** Opening DATA EXTRACTS block **

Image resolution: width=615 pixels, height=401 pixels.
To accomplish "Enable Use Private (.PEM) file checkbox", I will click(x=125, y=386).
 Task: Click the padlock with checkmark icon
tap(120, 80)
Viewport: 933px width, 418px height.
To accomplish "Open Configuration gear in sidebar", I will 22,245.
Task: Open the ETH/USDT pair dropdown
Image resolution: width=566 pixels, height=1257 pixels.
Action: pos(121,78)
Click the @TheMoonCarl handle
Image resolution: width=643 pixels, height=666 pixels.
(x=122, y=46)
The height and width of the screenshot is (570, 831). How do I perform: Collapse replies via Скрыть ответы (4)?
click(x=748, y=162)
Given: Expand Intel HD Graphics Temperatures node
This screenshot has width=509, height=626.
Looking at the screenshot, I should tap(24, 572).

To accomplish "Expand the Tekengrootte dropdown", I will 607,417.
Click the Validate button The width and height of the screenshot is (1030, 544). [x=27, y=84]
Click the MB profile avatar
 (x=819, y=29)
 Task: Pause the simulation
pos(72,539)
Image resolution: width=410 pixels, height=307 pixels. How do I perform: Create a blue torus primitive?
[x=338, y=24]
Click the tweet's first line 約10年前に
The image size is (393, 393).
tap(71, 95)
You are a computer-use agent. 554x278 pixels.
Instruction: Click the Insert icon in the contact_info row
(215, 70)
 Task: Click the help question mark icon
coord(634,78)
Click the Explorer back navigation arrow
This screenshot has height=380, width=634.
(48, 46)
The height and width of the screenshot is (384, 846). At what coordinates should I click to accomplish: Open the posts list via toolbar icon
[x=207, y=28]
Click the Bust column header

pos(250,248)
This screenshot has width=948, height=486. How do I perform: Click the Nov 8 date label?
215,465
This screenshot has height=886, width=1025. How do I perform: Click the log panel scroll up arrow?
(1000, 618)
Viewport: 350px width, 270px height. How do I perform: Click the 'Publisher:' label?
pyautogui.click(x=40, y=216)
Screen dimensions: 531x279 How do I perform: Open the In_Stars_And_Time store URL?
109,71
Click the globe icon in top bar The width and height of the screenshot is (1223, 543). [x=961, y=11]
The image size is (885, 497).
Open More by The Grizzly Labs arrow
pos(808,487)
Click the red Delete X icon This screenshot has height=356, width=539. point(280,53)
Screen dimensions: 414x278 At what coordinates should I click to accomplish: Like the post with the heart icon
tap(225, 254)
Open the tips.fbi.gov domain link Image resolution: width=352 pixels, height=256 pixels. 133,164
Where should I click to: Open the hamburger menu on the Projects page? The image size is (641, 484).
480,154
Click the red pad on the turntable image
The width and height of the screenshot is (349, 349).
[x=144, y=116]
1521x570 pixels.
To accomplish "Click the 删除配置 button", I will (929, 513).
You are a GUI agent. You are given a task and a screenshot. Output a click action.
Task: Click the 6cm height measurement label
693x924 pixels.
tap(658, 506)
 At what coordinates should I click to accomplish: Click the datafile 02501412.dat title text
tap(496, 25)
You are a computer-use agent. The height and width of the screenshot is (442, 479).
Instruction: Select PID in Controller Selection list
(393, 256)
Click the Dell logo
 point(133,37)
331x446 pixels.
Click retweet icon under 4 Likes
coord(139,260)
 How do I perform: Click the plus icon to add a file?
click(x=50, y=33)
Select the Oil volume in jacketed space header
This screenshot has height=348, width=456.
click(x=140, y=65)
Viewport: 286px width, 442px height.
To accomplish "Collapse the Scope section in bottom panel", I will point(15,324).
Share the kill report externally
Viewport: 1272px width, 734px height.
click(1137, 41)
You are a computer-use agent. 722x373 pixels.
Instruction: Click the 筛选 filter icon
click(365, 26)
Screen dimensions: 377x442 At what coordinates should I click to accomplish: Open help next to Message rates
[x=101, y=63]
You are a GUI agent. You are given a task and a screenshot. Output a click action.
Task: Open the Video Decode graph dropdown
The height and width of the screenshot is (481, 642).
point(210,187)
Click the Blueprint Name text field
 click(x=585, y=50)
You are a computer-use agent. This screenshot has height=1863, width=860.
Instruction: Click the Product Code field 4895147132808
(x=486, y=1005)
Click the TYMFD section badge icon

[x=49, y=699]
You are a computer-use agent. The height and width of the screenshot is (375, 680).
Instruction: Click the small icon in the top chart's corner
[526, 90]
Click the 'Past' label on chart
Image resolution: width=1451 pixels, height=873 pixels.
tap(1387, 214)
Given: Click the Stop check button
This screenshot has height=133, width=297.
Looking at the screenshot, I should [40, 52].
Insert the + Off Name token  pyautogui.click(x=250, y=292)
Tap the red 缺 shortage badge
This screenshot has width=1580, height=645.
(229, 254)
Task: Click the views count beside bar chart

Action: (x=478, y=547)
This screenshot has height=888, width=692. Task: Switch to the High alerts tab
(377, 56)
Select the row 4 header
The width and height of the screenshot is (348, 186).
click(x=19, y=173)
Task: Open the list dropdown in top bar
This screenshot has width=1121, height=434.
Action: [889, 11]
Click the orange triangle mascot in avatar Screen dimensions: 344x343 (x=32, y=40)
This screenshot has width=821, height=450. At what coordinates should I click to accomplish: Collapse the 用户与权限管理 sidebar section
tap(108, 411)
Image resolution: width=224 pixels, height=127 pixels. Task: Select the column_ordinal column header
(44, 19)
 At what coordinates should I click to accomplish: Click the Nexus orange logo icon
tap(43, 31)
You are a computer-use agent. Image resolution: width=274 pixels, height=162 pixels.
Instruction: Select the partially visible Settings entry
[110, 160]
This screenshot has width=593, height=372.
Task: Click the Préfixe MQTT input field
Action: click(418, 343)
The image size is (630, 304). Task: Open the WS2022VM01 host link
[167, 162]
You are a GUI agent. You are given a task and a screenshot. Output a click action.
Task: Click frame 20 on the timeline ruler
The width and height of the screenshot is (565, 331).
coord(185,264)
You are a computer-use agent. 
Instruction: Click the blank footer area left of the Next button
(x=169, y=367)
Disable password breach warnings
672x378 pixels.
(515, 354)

** Closing DATA EXTRACTS block **

**EXERCISE REQUIREMENTS**
Copy each line above that contains the string "Expand".

**COMPLETED EXERCISE**
Given: Expand Intel HD Graphics Temperatures node
To accomplish "Expand the Tekengrootte dropdown", I will 607,417.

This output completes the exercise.